Mark A. Lemley is the William H. Neukom Professor of Law at Stanford Law School, and Rory Van Loo is a Professor of Law at Boston University School of Law. This post is based on a recent paper by Professor Lemley, Professor Van Loo, and Lane Miles.
Antitrust law prohibits competing corporations from sharing board members—called “interlocking directorates”—and has for more than a century. Violating it is one of the few things antitrust declares illegal per se, with no opportunity to explain or justify the interlock. Yet our new empirical evidence suggests that the rule is routinely broken. Using proprietary data, we contribute a comprehensive assessment of interlocks in both public and private firms, finding over two thousand instances of individuals sitting on the boards of two companies that are direct competitors. Among companies where we know at least five directors, 8.1 percent (2,309) had an individual interlock.
But the same individual sitting on two competing boards, despite being the focus of the interlock literature and most of the case law, isn’t the only problem. We also demonstrate the prevalence across public and private companies of a related problem—two different individuals sitting on competitors’ boards while simultaneously working at the same private equity, venture capital, or other firm that also invests in the competitors on whose boards the director sits. These investment funds can thereby influence boards through a hidden mechanism—installing two of their employees on competitors’ boards. Such investor-level interlocks are even more common than individual interlocks, reaching 2,927 different companies and 9.9 percent of the companies with at least five board members in our data set. Yet their prevalence was until now unknown.
Combined, individual and investor-level interlocks reach 13.4 percent of all companies—including 30.1 percent of life-sciences companies and 18.9 percent of all IT and software companies. Moreover, in 56.8 percent of the investor-level interlocks the investor invested in both of them. Consequently, the two board members share an institutional identity that creates strong financial incentives for the competing companies to collude and the organizational touchpoints and close relationships to make it happen.
Our data on fund employment also enables us to shed light on the identity of the individual interlocking directors. About 65 percent of those we identified hold leadership positions in private-equity, venture-capital, and other investment funds that invest in the very companies on whose boards these directors sit. The interlocking directors are often partners of investment firms, which means they receive a share of the fund’s investment profits, giving them additional personal financial incentives to promote anticompetitive conduct.
The competitive implications are potentially significant. Studies have found that board interlocks are linked to higher prices, fewer new product offerings, and—at least for other kinds of organizational-level interlocks—companies staying away from competitors’ markets. Even without explicit collusion, the overlap between board members may dampen incentives to compete vigorously.

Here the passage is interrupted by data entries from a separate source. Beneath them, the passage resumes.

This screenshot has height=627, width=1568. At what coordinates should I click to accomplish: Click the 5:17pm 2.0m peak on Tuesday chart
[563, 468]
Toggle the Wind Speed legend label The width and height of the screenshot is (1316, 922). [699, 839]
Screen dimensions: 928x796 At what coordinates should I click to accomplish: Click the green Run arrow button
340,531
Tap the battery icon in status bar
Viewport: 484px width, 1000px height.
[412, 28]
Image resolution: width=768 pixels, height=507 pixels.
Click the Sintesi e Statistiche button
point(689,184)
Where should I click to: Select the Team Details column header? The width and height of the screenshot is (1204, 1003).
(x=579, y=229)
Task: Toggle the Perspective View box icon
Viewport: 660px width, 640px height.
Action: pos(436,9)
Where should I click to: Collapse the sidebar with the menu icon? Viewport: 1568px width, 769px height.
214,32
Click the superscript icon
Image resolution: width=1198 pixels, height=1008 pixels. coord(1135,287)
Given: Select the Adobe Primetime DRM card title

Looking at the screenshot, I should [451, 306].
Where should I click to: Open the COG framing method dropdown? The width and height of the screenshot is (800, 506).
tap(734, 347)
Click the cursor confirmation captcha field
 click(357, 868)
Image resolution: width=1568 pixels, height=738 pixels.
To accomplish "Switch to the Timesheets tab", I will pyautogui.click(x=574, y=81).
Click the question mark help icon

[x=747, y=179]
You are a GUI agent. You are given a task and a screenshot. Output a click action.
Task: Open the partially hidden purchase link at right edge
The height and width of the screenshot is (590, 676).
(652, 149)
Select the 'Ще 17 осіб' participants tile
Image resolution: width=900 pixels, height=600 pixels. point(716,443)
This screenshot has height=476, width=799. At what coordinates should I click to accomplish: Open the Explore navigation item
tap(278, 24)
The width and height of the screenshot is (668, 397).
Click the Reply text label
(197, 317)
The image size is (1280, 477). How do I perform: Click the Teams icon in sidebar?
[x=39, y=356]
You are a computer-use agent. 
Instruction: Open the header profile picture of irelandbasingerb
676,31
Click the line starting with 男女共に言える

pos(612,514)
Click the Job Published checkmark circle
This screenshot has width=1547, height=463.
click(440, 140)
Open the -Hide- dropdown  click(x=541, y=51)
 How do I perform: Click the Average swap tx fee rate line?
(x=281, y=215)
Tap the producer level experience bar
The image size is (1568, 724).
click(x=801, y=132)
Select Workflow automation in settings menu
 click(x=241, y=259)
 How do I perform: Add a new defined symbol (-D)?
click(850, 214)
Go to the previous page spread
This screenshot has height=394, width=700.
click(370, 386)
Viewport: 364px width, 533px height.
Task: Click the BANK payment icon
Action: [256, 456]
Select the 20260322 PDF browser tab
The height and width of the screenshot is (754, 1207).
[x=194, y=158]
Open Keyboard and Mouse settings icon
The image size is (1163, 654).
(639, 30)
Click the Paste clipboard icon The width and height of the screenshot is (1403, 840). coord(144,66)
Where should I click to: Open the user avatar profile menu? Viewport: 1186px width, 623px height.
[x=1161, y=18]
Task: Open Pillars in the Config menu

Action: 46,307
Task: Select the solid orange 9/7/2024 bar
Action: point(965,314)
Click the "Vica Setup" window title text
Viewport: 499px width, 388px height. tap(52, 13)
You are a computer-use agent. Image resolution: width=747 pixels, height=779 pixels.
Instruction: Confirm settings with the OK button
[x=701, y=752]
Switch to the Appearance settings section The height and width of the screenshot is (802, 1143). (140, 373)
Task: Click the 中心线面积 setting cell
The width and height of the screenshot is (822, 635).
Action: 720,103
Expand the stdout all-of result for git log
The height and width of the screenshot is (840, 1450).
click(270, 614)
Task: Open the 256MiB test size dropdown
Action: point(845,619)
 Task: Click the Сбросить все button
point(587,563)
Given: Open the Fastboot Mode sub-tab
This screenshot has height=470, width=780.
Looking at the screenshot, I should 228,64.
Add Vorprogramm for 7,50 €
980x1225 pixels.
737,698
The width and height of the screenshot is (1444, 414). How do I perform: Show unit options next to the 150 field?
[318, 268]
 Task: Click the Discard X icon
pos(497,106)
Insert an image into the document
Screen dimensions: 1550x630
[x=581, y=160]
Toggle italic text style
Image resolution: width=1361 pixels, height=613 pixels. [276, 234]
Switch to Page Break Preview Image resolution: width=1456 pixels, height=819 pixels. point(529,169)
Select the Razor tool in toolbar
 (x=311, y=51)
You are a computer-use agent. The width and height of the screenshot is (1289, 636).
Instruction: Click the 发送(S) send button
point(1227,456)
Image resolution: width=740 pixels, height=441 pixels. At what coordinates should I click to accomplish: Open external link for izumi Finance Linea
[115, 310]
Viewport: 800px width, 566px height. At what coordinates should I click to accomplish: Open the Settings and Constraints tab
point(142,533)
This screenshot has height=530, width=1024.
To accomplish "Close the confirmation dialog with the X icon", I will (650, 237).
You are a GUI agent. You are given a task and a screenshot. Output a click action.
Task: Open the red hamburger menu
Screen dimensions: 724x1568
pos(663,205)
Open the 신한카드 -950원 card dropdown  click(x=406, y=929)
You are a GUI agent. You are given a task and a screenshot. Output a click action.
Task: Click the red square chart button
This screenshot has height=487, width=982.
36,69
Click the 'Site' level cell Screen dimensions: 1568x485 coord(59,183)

Enforcement has lagged. The rule against interlocking directorates has received little attention from antitrust scholars or (until very recently, and only mildly) from antitrust enforcers. Most reported cases are decades old, and typical remedies merely dismiss the compromised director—leaving past profits intact.
One possible reason for this inattention, besides simply the lack of evidence focused on competition, is that well-networked and busy directors add value to companies. Much of the literature, however, studies such directors not from a competition standpoint, but from the standpoint of adding value to the company. Without knowing how much of that value added comes from anticompetitive rather than procompetitive sources, it is difficult to know the full societal implications of allowing so many interlocks.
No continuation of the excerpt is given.